Today, Tory pro-Europeans have a lot of clout with Cameron. Ken Clarke is in the cabinet, officially 'agreeing to disagree' with the Tory Eurosceptic line, and probably having more in common with Cable, Clegg, Huhne and Alexander than his fellow Tories. But the ideological space for Conservative Party Europhiles to occupy is shrinking. Psephological evidence shows that Tory voters have moved to the right over most questions of nationality - race, immigration and Europe among them - over the last decade. This preceded the global recession, but has surely been aggravated by it. The hostility to the EU among the Tory core vote is combustible. Admittedly, there are more pressing matters afoot - but the trouble with the EU is its alarming propensity to act as a lightning rod for a whole variety of concerns about nanny-statism, economic inefficiency, finance capital, bureaucracy, regulations, taxes, immigration, British sovereignty, etc etc. Part of Cameron's delicate dance of office is to unite this increasingly isolationist, reactionary base with the big business patrons for whom the Tories have existed since 1832, as well as with pro-European centrists - and that is becoming a tougher and tougher sell. There's no winning here. If Cameron tries to drag the Tories farther into the EU, he risks losing core votes to UKIP. If he tries to withdraw farther from the EU or reverse his position on a Treaty referendum again, he risks losing the centrists, his business allies, and pro-EU Tories such as Ken Clark.

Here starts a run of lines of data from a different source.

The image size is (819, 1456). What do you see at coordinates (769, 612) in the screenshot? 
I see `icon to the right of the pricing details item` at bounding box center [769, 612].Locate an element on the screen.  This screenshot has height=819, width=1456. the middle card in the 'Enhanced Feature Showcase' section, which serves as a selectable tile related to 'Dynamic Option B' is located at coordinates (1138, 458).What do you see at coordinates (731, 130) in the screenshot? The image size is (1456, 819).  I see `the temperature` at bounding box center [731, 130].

The crisis of the Eurozone is grave. Recently, I hear that Merkel and Sarkozy had a stand-up blazing row over the former's ruthless pursuit of German national interest and refusal to set aside a fund to protect the Euro - Merkel eventually capitulated, but not before Sarkozy had shouted himself hoarse. The Franco-German axis is in serious peril. In that circumstance, emergencies are bound to arise. And it wouldn't take a great deal, I suspect, to get this lightly bound coalition tearing itself to ribbons over the issue.